Thursday, August 3, 2017

Where have all the Gay Bars gone?

[A Call To Arms from the gayest place on Earth]

Gay Bars are closing down all over the rich, white, so-called 'First World'. Here's why...

1. Next Generation Queers don't need them:
They find sex online and just out and about in ordinary daily life. They already feel safe enough to be themselves in public, especially in urban centers. Their social life doesn't revolve around a handful of trusted people and places. They eschew ghettoization and limitations of any sort.

2. First Generation Queers needed them so badly we allowed ourselves to be racketeered by the owners:

We were so certain - due to bitter personal experience - that we needed gay bars to find sex, safety and eachother. We were so grateful to whoever opened them that we didn't dare contemplate if business was the main motivation or not, or whether the gay 'community' was actually a myth created by opportunistic parasites in search of profit or profile.

3. Future Generation Queers will howl with laughter that we Old School gays ever allowed ourselves to be corralled for profit into designated spaces, paid over the odds for a drink [and whatever else the owner profited from being sold on the premises], and permitted others to dictate and micro-manage our personal behaviour and the whole political agenda for Liberation and Equality...

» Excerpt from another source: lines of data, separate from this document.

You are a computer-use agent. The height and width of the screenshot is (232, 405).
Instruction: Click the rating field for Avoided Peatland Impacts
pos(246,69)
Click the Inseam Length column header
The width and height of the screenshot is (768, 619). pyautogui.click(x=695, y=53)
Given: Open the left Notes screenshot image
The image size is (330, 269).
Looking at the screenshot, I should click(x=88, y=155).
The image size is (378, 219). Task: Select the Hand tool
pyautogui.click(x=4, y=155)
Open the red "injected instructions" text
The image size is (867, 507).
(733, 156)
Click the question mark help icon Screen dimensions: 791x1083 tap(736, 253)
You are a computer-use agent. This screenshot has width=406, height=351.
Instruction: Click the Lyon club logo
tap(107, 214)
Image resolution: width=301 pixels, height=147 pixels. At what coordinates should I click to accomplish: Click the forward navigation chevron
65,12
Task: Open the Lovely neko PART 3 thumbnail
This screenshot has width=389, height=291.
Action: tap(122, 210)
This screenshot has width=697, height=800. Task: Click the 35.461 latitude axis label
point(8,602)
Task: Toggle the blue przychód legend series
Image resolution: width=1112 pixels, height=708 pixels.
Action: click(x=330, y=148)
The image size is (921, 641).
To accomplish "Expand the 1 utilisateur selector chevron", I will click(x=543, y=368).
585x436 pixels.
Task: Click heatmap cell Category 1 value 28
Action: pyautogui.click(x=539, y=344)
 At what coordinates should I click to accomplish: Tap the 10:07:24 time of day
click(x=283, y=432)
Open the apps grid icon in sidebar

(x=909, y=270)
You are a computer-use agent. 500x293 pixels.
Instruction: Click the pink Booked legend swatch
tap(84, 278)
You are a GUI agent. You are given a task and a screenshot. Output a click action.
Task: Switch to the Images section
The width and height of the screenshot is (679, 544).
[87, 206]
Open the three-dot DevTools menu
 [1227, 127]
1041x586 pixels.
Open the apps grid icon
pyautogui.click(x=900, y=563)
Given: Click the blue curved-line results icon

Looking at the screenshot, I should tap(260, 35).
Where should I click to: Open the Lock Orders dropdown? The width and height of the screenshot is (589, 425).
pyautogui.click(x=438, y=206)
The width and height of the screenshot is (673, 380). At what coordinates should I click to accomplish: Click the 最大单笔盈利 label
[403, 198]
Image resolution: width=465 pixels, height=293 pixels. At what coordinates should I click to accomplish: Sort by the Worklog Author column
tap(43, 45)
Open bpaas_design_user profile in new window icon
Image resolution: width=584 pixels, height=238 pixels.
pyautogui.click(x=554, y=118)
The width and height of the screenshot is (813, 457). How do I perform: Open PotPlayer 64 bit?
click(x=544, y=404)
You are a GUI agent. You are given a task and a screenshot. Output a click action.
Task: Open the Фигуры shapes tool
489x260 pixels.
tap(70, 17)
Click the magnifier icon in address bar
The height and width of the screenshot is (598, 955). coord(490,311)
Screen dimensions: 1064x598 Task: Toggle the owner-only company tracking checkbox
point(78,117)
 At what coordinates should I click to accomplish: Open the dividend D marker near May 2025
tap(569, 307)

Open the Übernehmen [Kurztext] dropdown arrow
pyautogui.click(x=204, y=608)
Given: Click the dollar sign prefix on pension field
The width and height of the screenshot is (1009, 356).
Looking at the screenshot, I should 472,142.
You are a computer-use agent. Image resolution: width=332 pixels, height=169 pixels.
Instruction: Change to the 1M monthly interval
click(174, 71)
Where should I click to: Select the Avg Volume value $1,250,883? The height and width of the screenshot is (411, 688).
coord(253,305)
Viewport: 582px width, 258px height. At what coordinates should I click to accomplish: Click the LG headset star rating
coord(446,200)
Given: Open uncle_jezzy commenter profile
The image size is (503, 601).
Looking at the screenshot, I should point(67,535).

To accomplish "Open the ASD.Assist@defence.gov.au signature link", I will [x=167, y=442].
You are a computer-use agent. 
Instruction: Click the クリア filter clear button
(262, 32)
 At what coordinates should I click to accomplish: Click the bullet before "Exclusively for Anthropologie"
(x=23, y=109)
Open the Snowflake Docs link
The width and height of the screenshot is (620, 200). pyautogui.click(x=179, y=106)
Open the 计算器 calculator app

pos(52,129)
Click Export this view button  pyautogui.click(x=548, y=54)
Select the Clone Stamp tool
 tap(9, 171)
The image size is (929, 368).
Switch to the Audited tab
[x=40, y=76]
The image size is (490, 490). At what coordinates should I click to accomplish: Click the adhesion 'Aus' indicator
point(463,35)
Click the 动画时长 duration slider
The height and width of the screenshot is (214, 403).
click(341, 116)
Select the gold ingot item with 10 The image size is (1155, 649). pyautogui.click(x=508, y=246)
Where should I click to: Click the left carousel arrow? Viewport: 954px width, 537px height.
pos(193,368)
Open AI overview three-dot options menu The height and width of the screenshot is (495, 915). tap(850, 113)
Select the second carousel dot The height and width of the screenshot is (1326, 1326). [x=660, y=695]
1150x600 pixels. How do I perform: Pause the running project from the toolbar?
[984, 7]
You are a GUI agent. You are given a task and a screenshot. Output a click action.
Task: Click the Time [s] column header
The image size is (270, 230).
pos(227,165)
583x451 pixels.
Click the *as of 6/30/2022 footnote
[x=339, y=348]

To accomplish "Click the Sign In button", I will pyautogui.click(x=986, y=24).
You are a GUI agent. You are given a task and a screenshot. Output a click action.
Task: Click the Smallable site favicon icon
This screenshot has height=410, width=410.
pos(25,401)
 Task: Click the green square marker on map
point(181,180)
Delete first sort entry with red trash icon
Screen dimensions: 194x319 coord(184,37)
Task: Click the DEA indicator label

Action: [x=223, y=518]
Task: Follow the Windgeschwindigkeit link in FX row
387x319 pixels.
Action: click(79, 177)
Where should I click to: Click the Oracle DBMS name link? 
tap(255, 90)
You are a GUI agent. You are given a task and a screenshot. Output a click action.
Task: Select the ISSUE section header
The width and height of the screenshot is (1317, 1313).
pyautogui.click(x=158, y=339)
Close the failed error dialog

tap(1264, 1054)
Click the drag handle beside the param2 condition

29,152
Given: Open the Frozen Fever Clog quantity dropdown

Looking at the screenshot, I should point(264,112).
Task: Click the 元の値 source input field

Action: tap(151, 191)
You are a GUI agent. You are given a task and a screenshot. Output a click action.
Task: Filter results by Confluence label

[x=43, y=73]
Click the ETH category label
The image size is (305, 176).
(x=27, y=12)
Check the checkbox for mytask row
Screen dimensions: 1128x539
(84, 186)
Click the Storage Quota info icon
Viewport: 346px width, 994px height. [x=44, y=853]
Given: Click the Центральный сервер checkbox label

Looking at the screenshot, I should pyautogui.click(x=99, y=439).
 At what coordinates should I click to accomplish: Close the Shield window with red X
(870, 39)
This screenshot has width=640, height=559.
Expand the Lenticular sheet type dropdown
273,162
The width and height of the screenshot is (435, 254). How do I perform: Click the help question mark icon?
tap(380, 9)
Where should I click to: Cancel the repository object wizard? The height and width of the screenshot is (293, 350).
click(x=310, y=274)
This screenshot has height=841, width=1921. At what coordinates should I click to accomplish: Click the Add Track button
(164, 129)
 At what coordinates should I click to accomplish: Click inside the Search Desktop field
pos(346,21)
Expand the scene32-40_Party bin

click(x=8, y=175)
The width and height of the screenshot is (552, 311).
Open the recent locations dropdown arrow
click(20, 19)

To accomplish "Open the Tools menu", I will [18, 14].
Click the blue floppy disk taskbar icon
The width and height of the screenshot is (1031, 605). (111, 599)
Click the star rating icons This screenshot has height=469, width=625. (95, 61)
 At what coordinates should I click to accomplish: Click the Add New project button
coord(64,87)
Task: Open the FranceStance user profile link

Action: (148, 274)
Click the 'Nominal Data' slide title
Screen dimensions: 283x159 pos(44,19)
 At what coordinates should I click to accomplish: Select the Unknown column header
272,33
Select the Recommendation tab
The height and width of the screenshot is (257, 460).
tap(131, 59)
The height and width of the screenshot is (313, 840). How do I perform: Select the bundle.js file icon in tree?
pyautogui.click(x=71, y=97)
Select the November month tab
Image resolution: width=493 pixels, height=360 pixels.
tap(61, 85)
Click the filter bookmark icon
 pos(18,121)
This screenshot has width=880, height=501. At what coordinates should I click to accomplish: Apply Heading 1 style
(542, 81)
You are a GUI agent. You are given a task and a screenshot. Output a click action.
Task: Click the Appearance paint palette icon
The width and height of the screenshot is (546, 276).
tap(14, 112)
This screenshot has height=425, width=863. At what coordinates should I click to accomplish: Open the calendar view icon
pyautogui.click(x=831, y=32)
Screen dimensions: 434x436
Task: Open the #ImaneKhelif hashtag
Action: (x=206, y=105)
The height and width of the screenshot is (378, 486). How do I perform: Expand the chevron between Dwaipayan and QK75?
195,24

4. People eventually just walk away from shitty scenarios ONCE THEY BEGIN TO SMELL THE SHIT and see through the parasitic narcissism of the gay scene's wannabe movers and shakers...

Take what 'drag' has become in the current era. At first it was an act of defiance and fun, nothing to do with gender or impersonation. But now, drag as 'forced entertainment' is apparently a mandetory part of what we have to put up with if we want to go to a gay bar of an evening. We are still considered a captive audience! Many people perhaps nolonger want to be subjected to the spectacle of some geezer in a dress looking for attention. It's almost like every bar nowadays - if not actually owned by a third-rate power-bottom drag queen - has ITS very own drag queen in residence. Whatever we may once have thought about drag shows, i can't imagine them holding the attention of Next Generation Queers for very long.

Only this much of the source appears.